Gemäß § 184b des Strafgesetzbuches gilt grundsätzlich aber auch, dass sich strafbar macht, wer es unternimmt, sich kinderpornographische Schriften - dazu gehören auch Dateien und das Betrachten von Bildern im Netz - zu verschaffen.
Der Bundesgerichtshof hat dies folgendermaßen präzisiert: "Auch mit der bloßen Speicherung solcher Dateien im Cache-Speicher eines PC-Systems erlangt dessen Benutzer Besitz, weil es ihm möglich ist, jederzeit diese Dateien wieder aufzurufen, solange sie nicht manuell oder systembedingt automatisch gelöscht wurden" (BGH 1 StR 430/06 - Beschluss vom 10.10.2006). Entsprechend ist die Sperrung einer derartigen Seite als die Verhinderung einer Straftat zu qualifizieren. UND EBEN NATÜRLICH NICHT ALS ZENSUR!!!!
Zu Ihrer zweiten Frage:
Das Gesetz ist auf drei Jahre begrenzt.

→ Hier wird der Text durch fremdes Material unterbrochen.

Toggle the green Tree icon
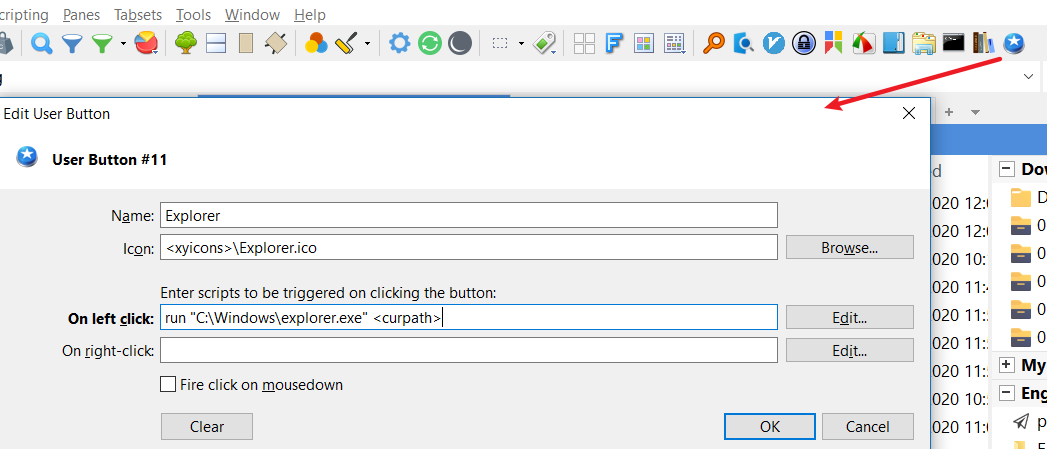The width and height of the screenshot is (1047, 449). (x=184, y=43)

Bis dahin haben wir folgendes beschlossen:
Wortlaut des Gesetzes in § 1:
§ 1 Sperrliste
(1) Das Bundeskriminalamt führt eine Liste über vollqualifizierte Domainnamen, Internetprotokoll-Adressen und Zieladressen von Telemedienangeboten, die Kinderpornographie nach § 184b des Strafgesetzbuchs enthalten oder deren Zweck darin besteht, auf derartige Telemedienangebote zu verweisen (Sperrliste).
In der Begründung heißt es:
"Die im Gesetzentwurf bisher für das Telemediengesetz vorgeschlagenen Regelungen zur Zugangserschwerung werden in eine spezialgesetzliche Regelung überführt. Ausschließliches Ziel des Gesetzes ist die Erschwerung des Internetzugangs zu kinderpornographischen Inhalten. Mit dem neuen Regelungsstandort in einem besonderen Gesetz soll noch deutlicher werden, dass eine Zugangserschwerung auf weitere Inhalte nicht beabsichtigt ist. Der Änderungsantrag geht damit auf die vielfach geäußerten Befürchtungen ein, die Zugangserschwerung könnte mittelfristig weiter ausgedehnt werden."
Noch klarer wird unser Ziel in § 7, Absatz 2:
§ 7 Zivilrechtliche Ansprüche:
(2) Zivilrechtliche Ansprüche gegen Diensteanbieter nach § 2, mit den zur Umsetzung dieses Gesetzes geschaffenen technischen Vorkehrungen Sperrungen vorzunehmen, sind ausgeschlossen.
Begründung: "Der neue Absatz 2 stellt sicher, dass das Sperrlistenverfahren nicht zur Begründung etwaiger zivilrechtlicher Ansprüche genutzt wird. Mit dieser Klarstellung wird der Befürchtung begegnet, dass Gerichte zukünftig aufgrund der durch das Sperrlistenverfahren nach diesem Gesetz vorhandenen technischen Infrastrukturen zu der Schlussfolgerung gelangen könnten, Zugangsvermittler seinen nunmehr auch im Hinblick auf andere Rechtsverletzungen (z.B. Rechte am geistigen Eigentum) zivilrechtlich zumutbar zur Sperrung heranzuziehen."